Blackwill gets an earful from Muslim leaders

Author: Shahid Faridi
Publication: The Asian Age
Date: October 11, 2001

The US ambassador to India, Mr Robert D. Blackwill, who has been lobbying Muslim leaders and organisations to tone down reaction of the community against US strikes on Afghanistan, received an earful recently about the "double-standards adopted by his country in dealing with terrorism."

Mr Blackwill had invited a large number of prominent Muslims to the US embassy in New Delhi for talks after the terror attacks in New York and Washington.

While most invitees attended the meeting, president of Jamiat-Ulama-i-Hind Asad Madani rejected the invitation accusing the United States of unleashing state terrorism against the people of Afghanistan in reply to the individual terrorism resorted to by those who attacked the World Trade Centre and Pentagon.

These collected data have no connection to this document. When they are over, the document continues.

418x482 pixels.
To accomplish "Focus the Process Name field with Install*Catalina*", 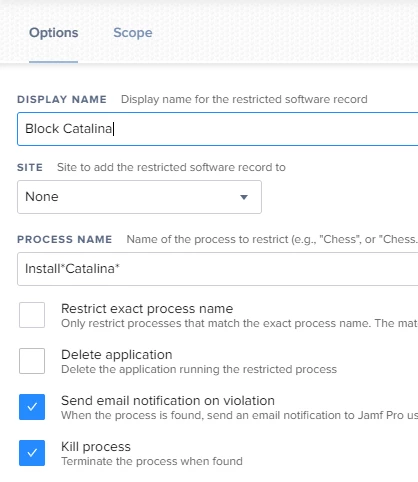I will [x=218, y=269].
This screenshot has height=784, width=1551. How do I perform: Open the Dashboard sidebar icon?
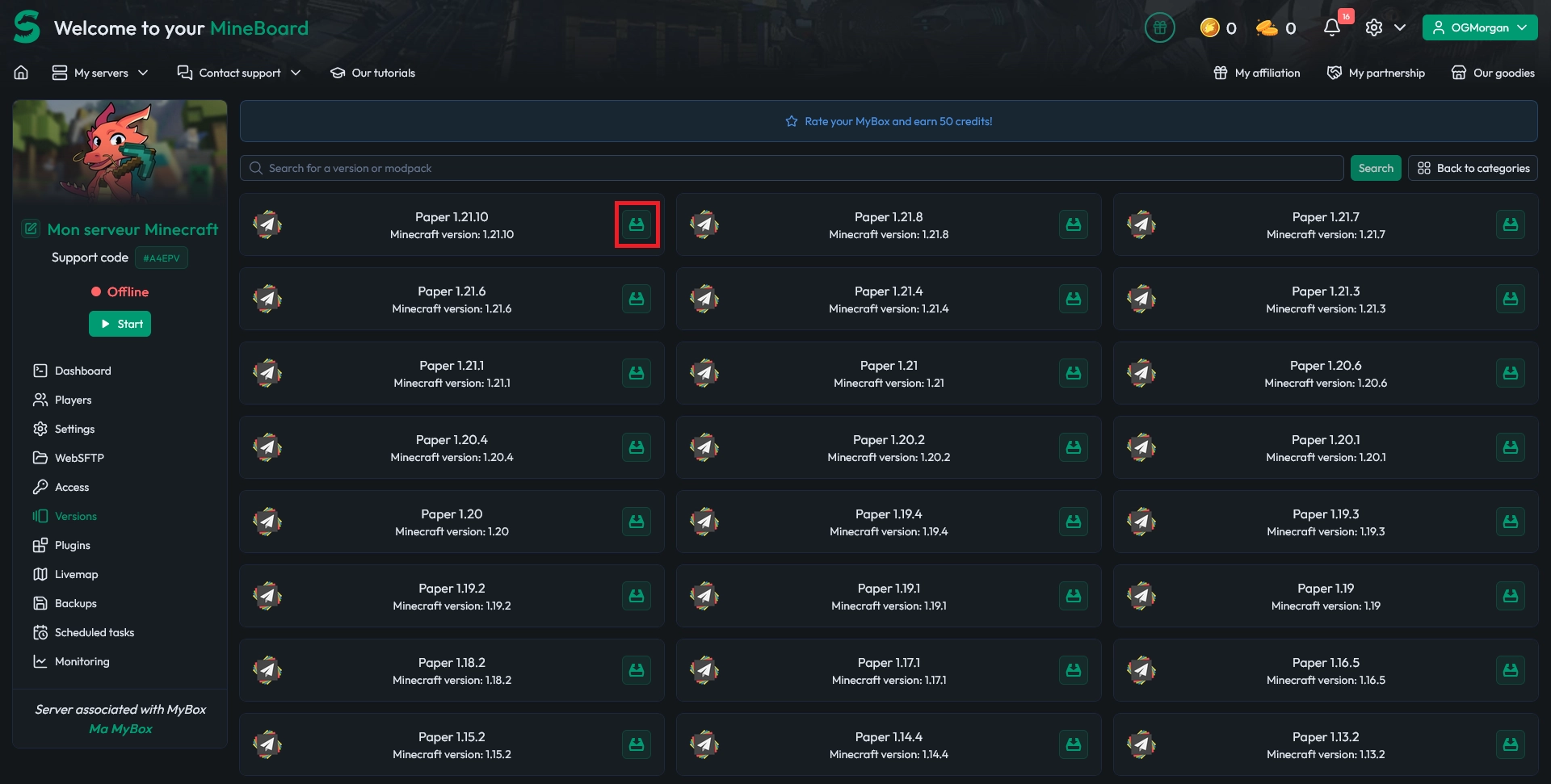[82, 371]
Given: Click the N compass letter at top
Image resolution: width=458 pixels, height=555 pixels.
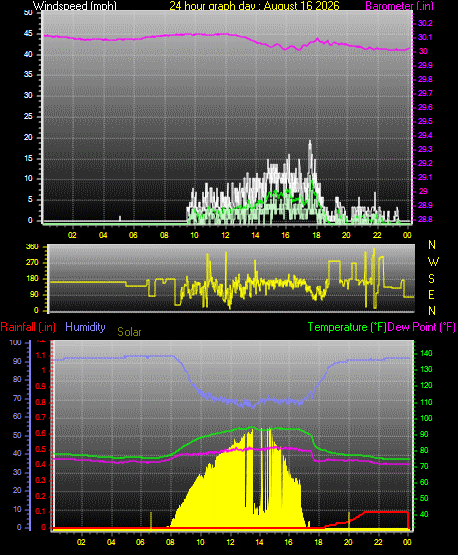Looking at the screenshot, I should 432,245.
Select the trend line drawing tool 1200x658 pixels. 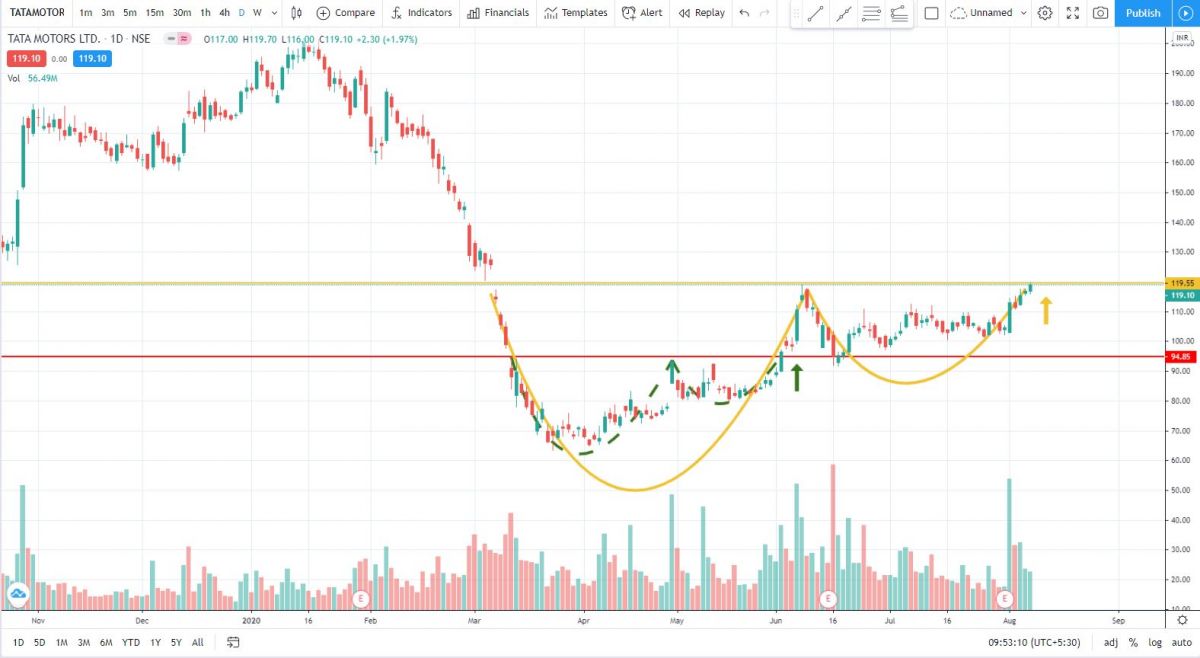tap(815, 14)
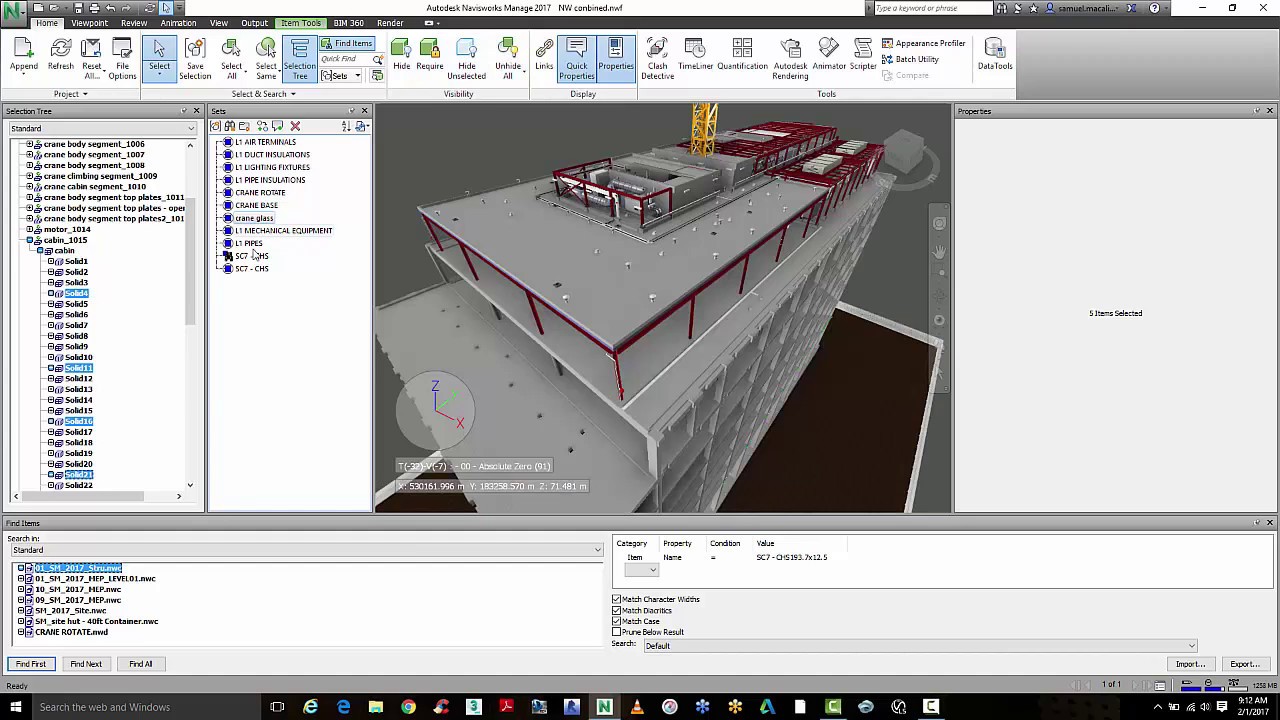Open the Review ribbon tab

coord(134,22)
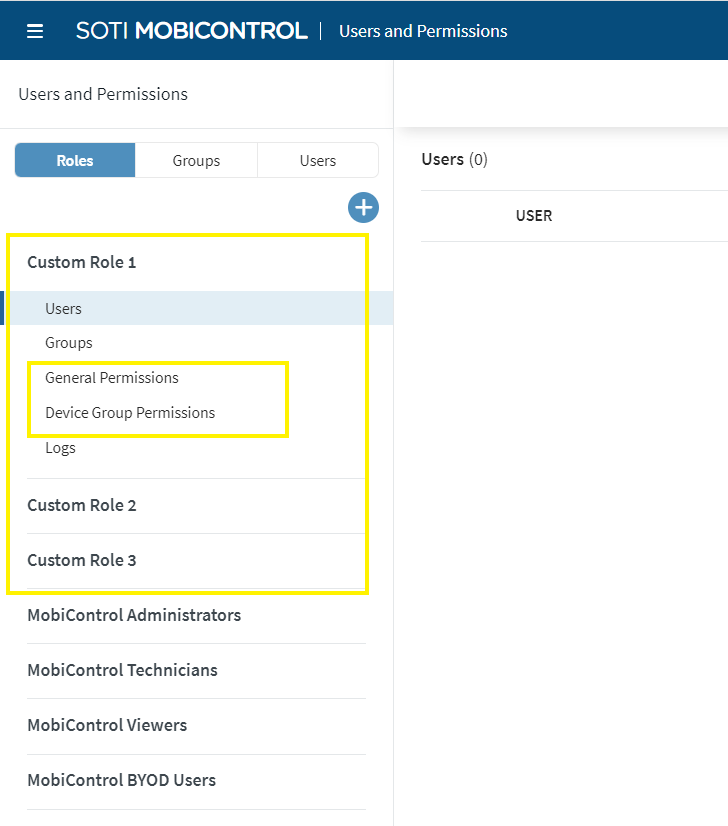This screenshot has height=826, width=728.
Task: Open General Permissions
Action: [112, 378]
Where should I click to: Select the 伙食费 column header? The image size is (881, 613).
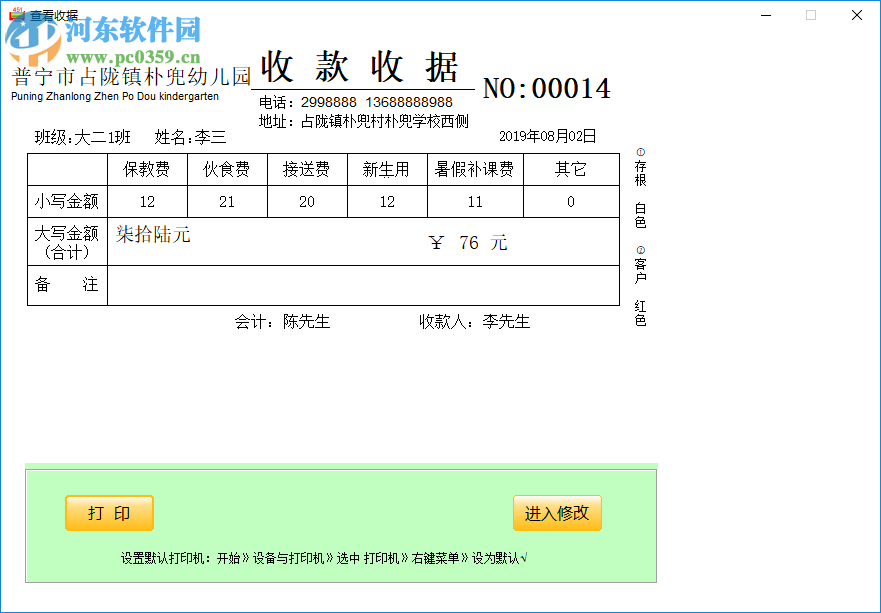pos(227,169)
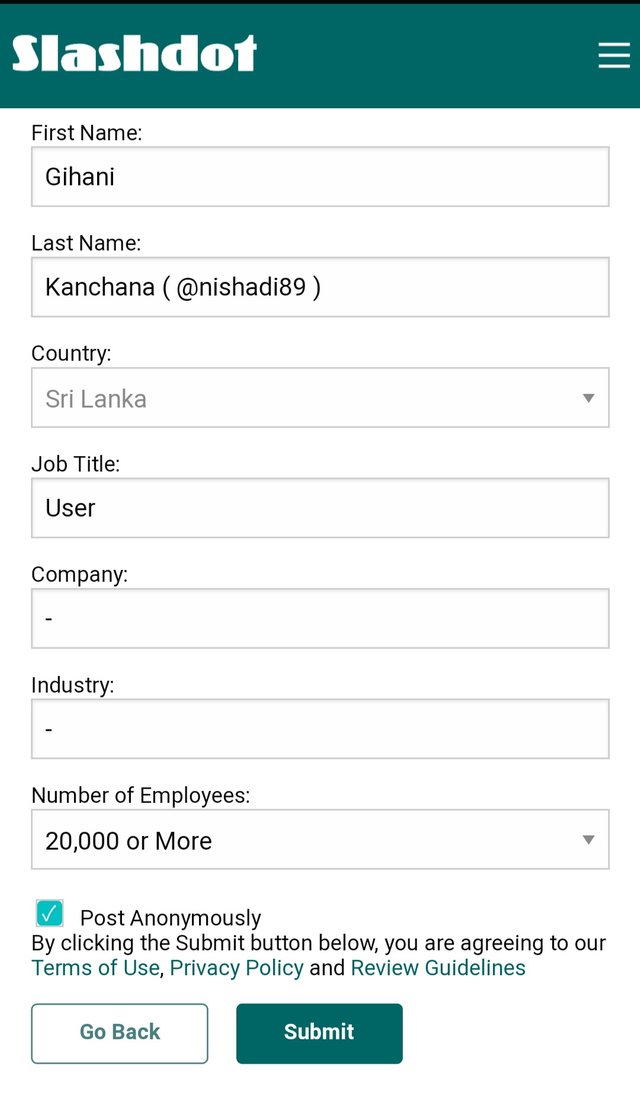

Secretary of Jamiat-Ulama-i-Hind Mahmood Madani said: "We have asked the Imams of mosques all over India to adopt resolutions against the US attack on Afghanistan to be sent to the UN."

Even those who attended Mr Blackwill's meeting, blasted the US administration for its "support to the Israeli terror against the people of Palestine."

One of the leaders, who attended the meeting, told The Asian Age that the US ambassador tried to get the support and endorsement of the Muslim community in India to the attack on Afghanistan and his country's war against terrorism.

"But the ambassador was told that there were doubts in the minds of people about the aim of US attack. We told him that the attack on Afghanistan and the announcement that attacks may also be carried out on some other countries are being seen as an attempt by the US to extend its hegemony in the world. Mr Blackwill tried to allay these fears," Maulana Obaidullah Khan Azmi, MP, told The Asian Age.  "The US ambassador was told that terrorism will not end by killing Osama bin Laden or the Taliban. But it can end if the issue of Palestine was resolved," he said.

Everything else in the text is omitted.